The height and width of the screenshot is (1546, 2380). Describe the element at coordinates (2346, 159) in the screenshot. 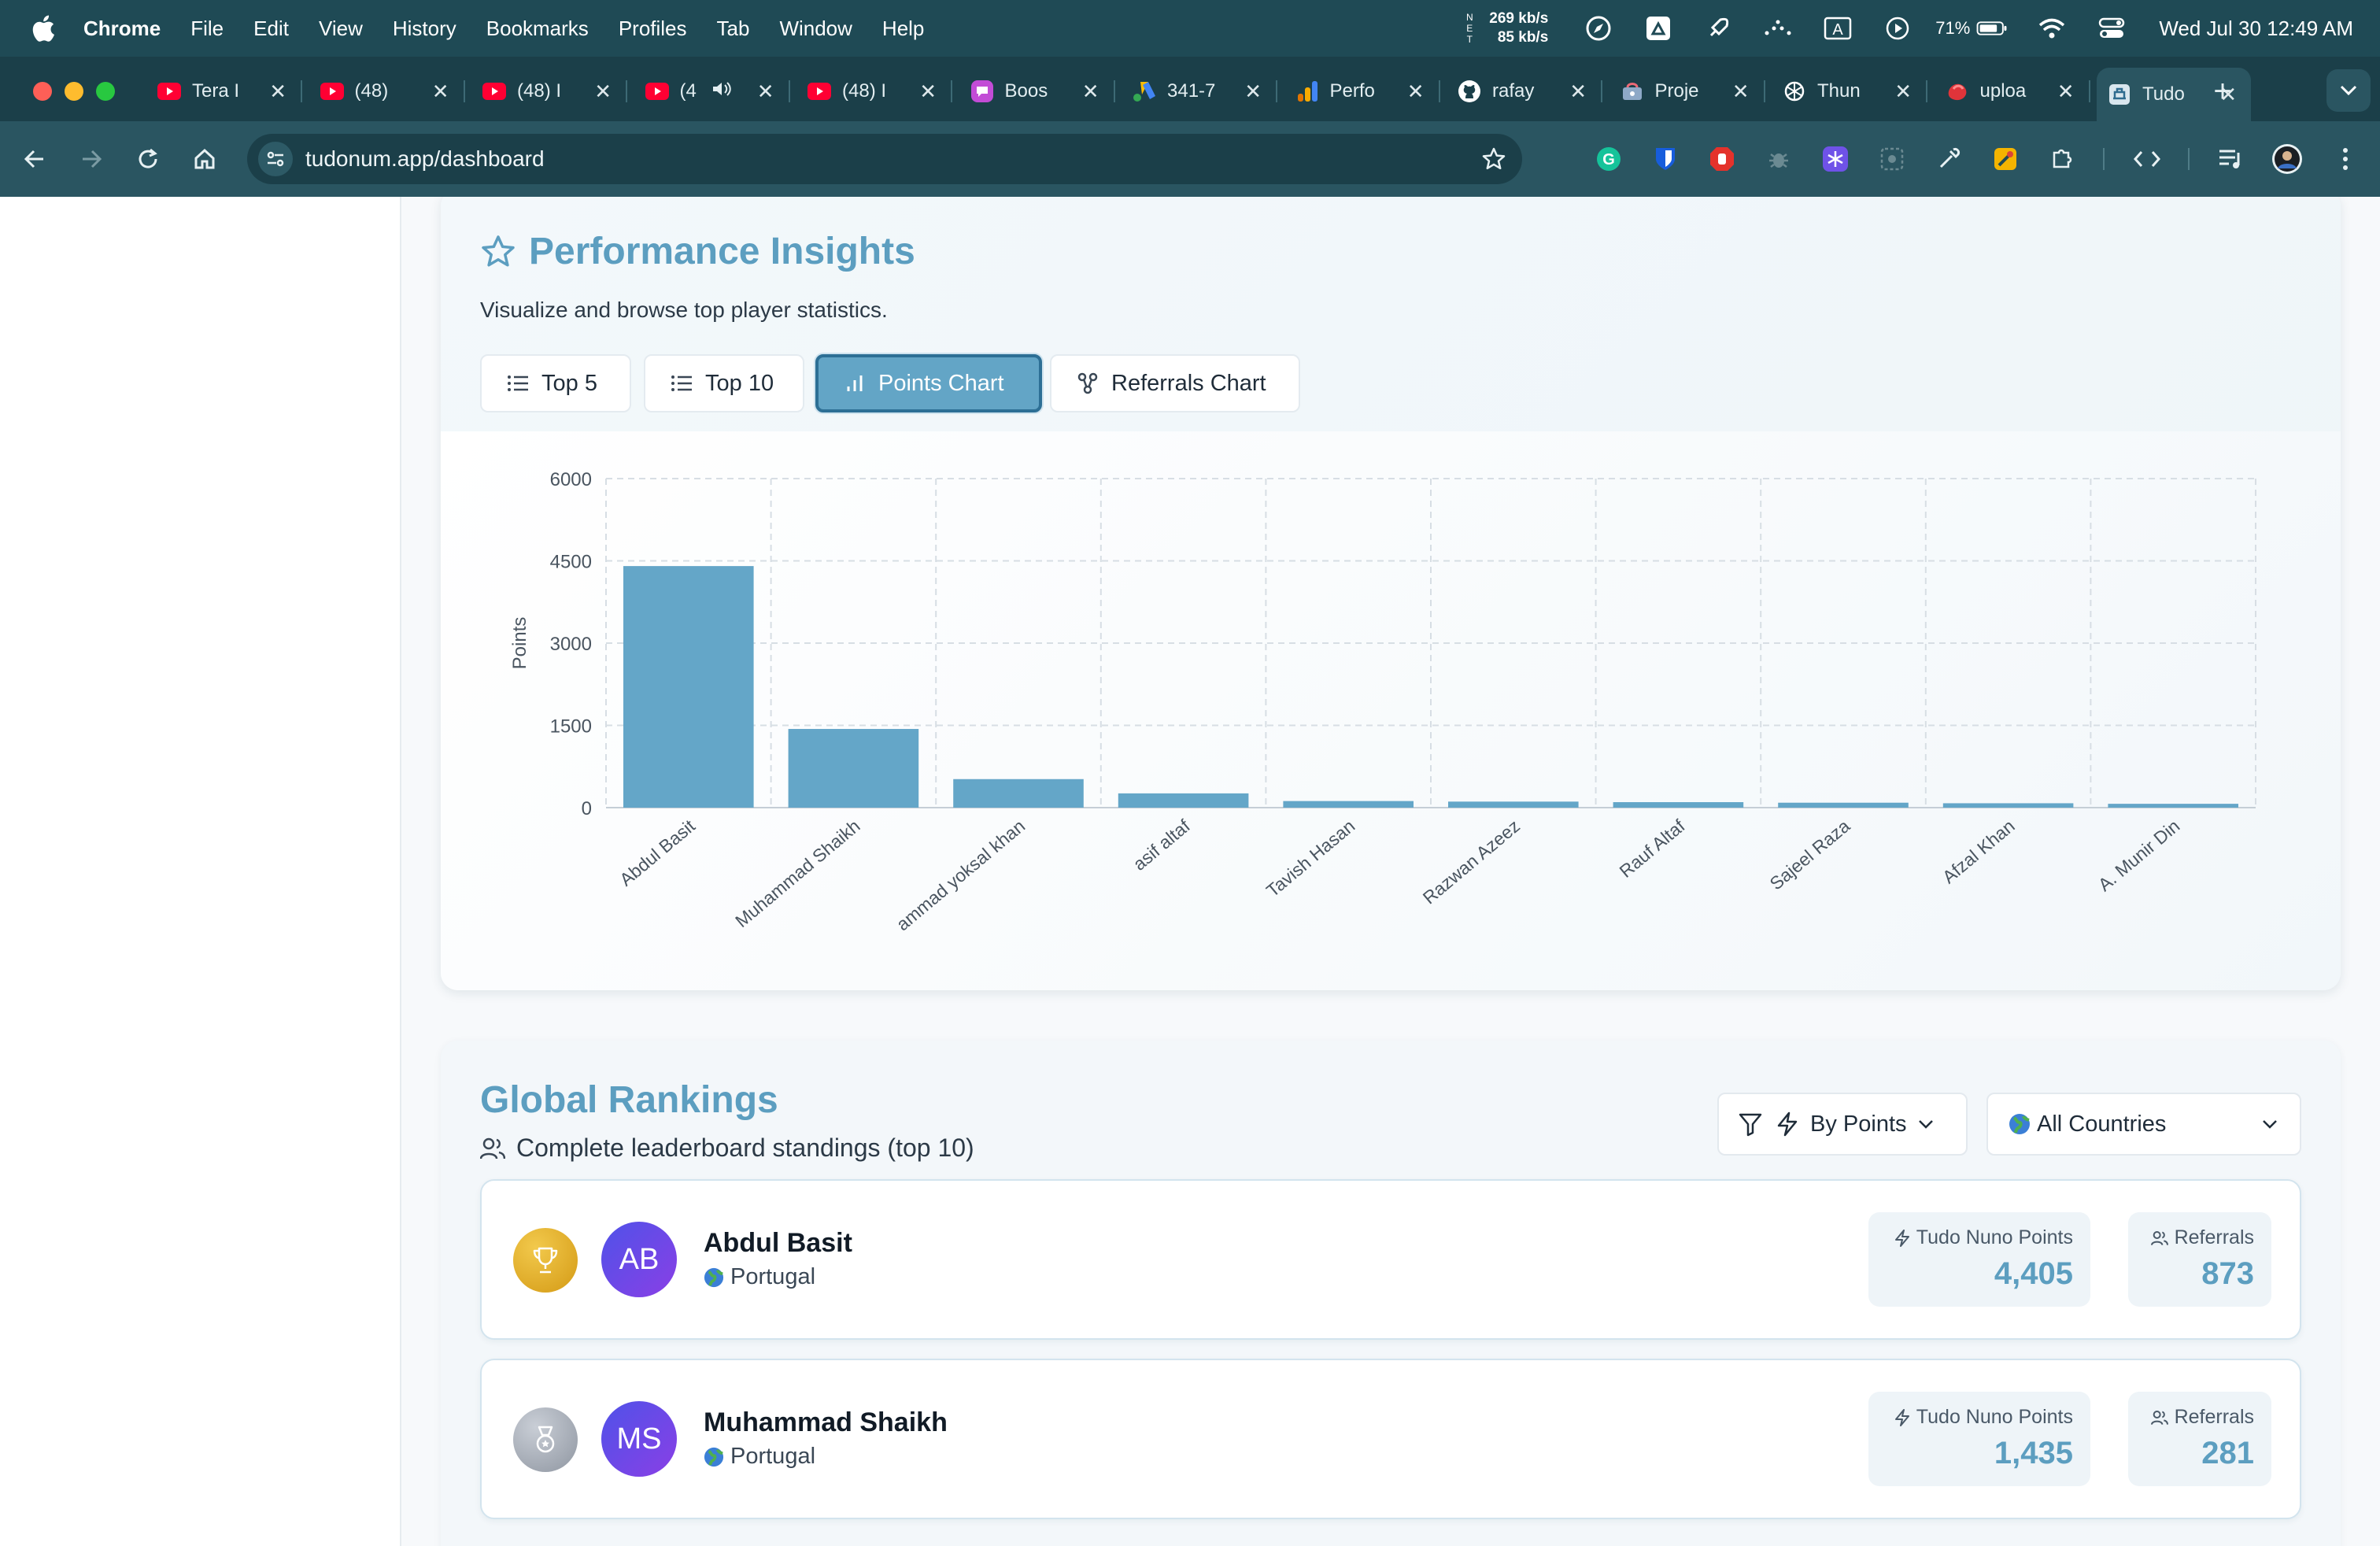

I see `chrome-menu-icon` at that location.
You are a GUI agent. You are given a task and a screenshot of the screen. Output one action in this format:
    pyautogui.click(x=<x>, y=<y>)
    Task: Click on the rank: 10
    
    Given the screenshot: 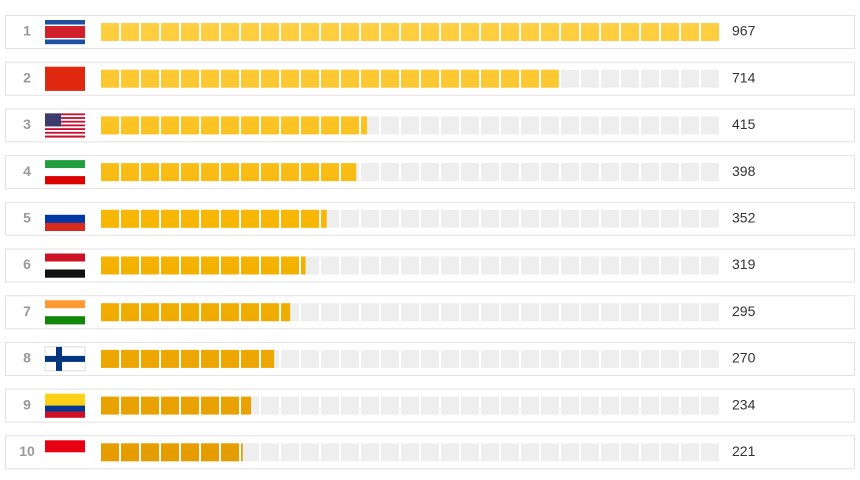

◇ ◇ ◇ ◇ ◇

Rewrite the items from their start through the line containing "at that location.", changing "coordinates" to "position" and keeping everything else the same. Leave the pictures out.

The height and width of the screenshot is (1546, 2380). Describe the element at position (2346, 159) in the screenshot. 

I see `chrome-menu-icon` at that location.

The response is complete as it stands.